### ABOUT THIS TASK
Print out the full listing exactly as it reads.

+++ MATERIAL SUPPLIED

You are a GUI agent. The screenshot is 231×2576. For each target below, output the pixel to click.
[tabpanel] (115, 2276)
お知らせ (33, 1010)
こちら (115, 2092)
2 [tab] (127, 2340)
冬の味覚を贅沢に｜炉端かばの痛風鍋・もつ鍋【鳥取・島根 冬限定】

++++++

### ANSWER TO THIS TASK
You are a GUI agent. The screenshot is 231×2576. For each target below, output the pixel to click.
[tabpanel] (115, 2276)
お知らせ (33, 1010)
こちら (115, 2092)
2 [tab] (127, 2340)
冬の味覚を贅沢に｜炉端かばの痛風鍋・もつ鍋【鳥取・島根 冬限定】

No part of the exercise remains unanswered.